=== Begin Enclosure ===

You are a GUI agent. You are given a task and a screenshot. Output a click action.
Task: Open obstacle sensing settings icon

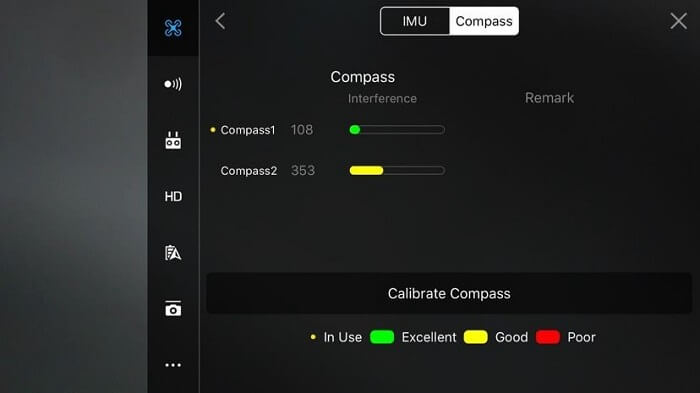tap(173, 84)
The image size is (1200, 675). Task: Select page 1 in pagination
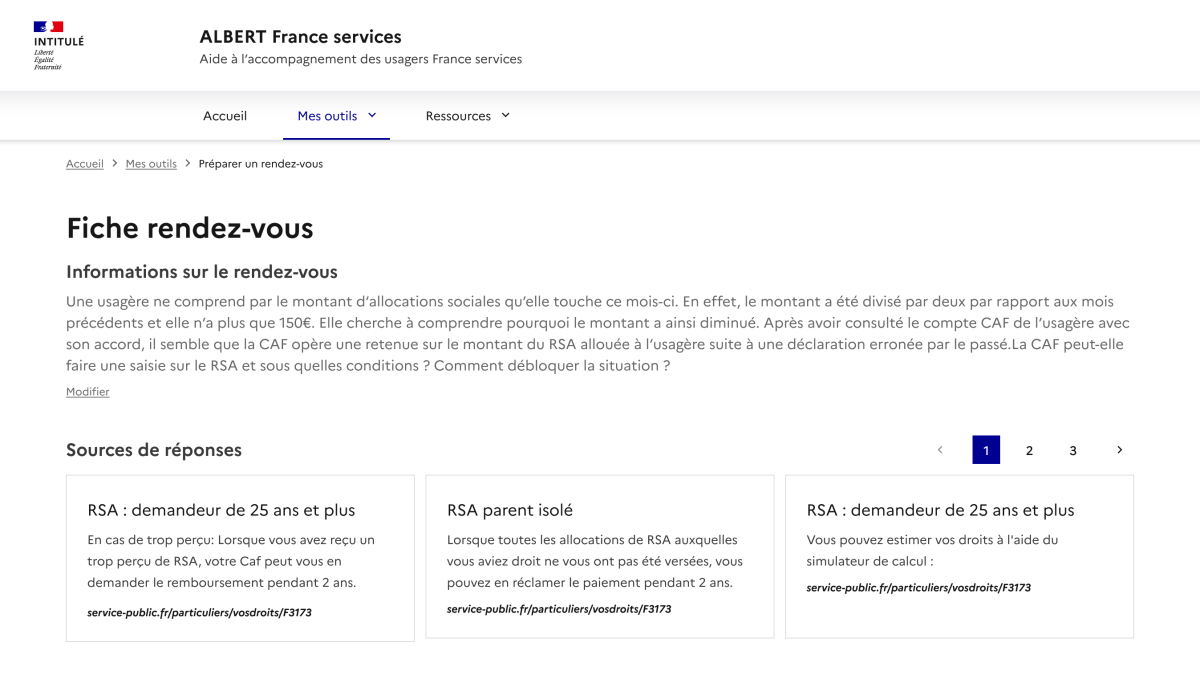986,450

=== End Enclosure ===

Every entry above is to be repeated word for word, with all pictures omitted.

PROBLEM SOLUTION =
You are a GUI agent. You are given a task and a screenshot. Output a click action.
Task: Open obstacle sensing settings icon

tap(173, 84)
The image size is (1200, 675). Task: Select page 1 in pagination
986,450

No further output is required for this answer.